__ACTIVITY__: Lines below containing the word "computer" should be copied out.

──────── DATA FOR THIS TASK

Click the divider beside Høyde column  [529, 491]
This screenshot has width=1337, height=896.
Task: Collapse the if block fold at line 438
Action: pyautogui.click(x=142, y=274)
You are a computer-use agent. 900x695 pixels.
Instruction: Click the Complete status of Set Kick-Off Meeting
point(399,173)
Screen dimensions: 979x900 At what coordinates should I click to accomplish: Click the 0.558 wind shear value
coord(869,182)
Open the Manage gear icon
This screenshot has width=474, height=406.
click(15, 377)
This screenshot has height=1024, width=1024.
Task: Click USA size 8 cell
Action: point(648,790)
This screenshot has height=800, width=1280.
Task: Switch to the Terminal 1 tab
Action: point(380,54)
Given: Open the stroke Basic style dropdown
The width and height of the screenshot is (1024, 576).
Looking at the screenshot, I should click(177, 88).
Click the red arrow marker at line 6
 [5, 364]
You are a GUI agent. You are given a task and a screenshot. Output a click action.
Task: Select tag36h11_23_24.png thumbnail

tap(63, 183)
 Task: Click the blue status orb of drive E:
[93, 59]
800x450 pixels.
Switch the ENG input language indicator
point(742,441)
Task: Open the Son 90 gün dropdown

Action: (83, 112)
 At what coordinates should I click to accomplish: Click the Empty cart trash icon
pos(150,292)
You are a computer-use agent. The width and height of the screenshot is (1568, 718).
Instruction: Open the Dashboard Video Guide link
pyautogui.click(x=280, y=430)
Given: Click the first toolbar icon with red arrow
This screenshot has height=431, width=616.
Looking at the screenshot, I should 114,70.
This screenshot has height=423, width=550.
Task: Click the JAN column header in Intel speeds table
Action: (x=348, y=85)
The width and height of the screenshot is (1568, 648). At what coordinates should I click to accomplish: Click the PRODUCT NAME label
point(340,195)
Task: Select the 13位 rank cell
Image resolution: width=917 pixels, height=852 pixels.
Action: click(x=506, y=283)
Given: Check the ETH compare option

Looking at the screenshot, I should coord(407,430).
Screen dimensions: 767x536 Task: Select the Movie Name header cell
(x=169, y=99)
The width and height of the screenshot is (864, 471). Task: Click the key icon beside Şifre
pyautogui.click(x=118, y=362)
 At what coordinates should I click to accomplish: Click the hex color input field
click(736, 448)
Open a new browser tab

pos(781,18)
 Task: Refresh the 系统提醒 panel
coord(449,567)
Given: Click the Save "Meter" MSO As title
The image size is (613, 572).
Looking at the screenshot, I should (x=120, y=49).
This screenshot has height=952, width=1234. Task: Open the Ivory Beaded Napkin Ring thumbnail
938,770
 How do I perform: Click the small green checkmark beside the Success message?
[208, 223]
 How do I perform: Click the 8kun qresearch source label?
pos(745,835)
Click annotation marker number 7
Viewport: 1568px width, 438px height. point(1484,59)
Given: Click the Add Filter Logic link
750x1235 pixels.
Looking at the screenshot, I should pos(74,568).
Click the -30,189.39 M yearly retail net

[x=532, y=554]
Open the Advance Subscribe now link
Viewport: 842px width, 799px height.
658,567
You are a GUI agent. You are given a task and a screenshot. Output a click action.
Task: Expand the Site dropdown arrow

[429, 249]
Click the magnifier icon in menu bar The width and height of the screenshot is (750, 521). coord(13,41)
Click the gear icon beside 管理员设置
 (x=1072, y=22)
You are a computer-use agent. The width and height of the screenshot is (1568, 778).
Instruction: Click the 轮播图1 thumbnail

────────────────

__WORKED SOLUTION__:
You are a computer-use agent. 900x695 pixels.
You are a computer-use agent. The width and height of the screenshot is (1568, 718).
You are a computer-use agent. The width and height of the screenshot is (1568, 778).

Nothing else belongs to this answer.